### Data section
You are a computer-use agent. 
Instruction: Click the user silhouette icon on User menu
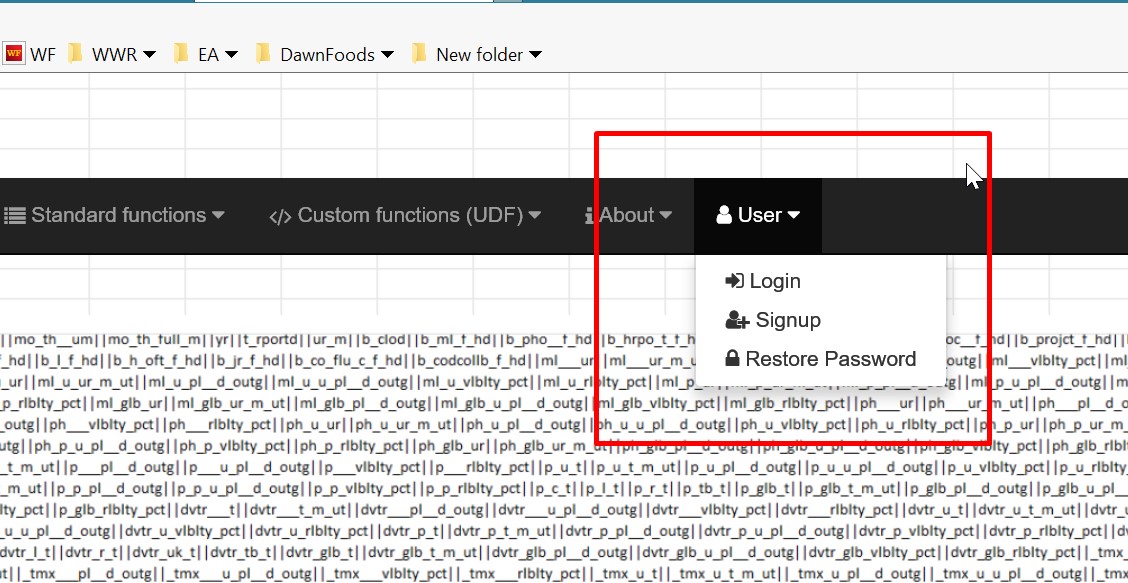722,214
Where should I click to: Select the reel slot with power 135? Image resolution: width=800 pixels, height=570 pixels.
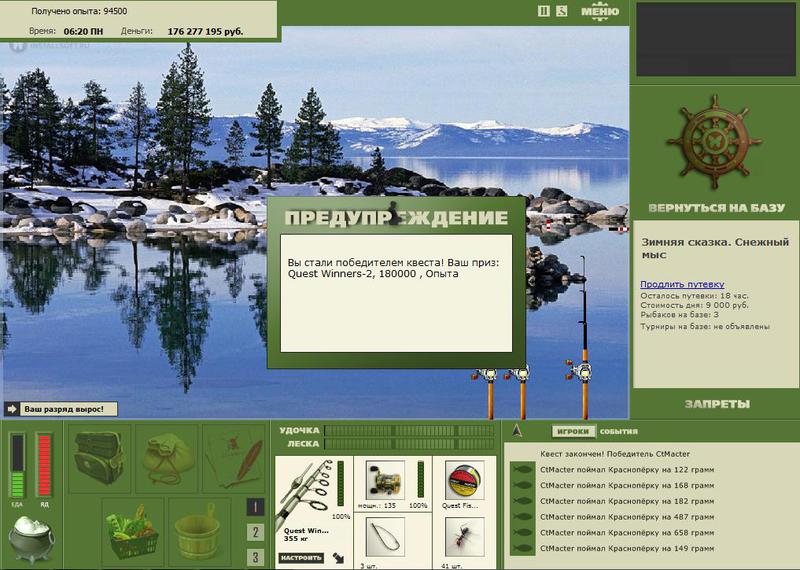point(386,481)
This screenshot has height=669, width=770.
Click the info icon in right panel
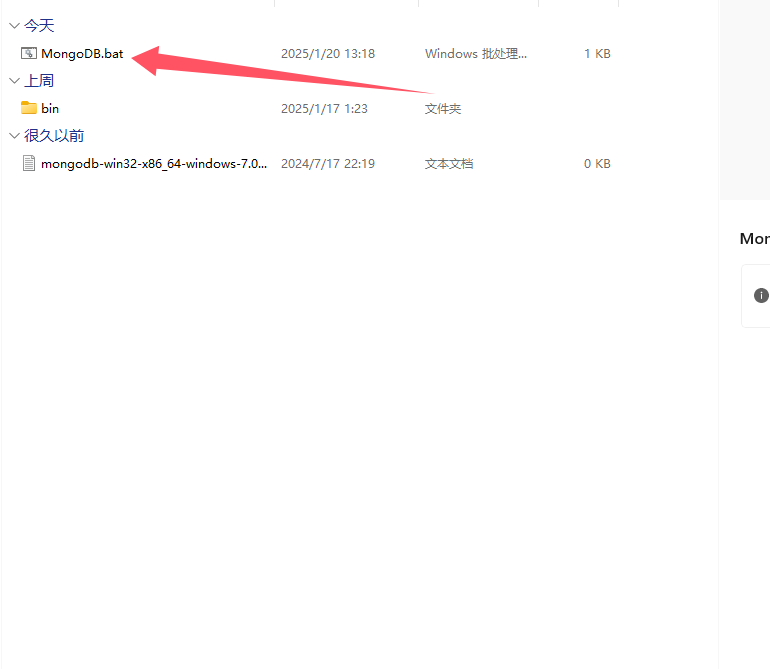[x=761, y=295]
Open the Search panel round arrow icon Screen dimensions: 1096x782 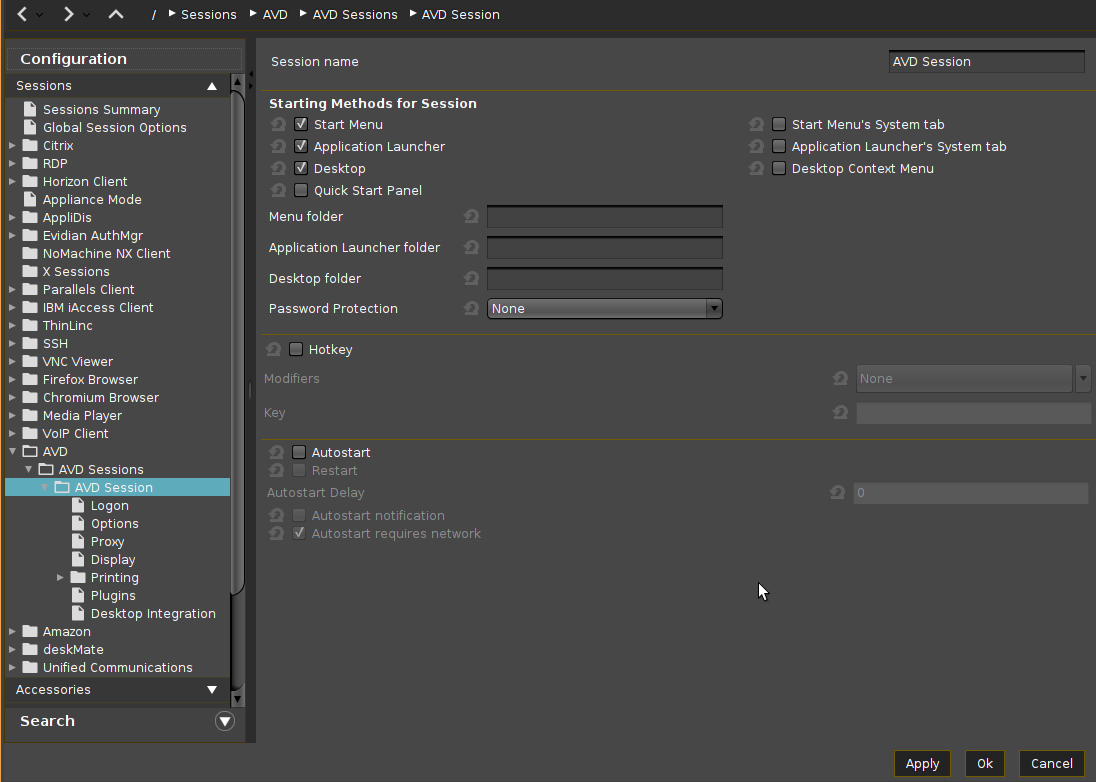click(225, 721)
######
## Try it:
Only the lines from the top of the material above down to the line bearing "This screenshot has height=669, width=770.", that line included, should be set down exactly; no pictures.

## Solved problem:
You are a computer-use agent. 
Instruction: Click the user silhouette icon on User menu
722,214
Where should I click to: Select the reel slot with power 135? Image resolution: width=800 pixels, height=570 pixels.
point(386,481)
This screenshot has height=669, width=770.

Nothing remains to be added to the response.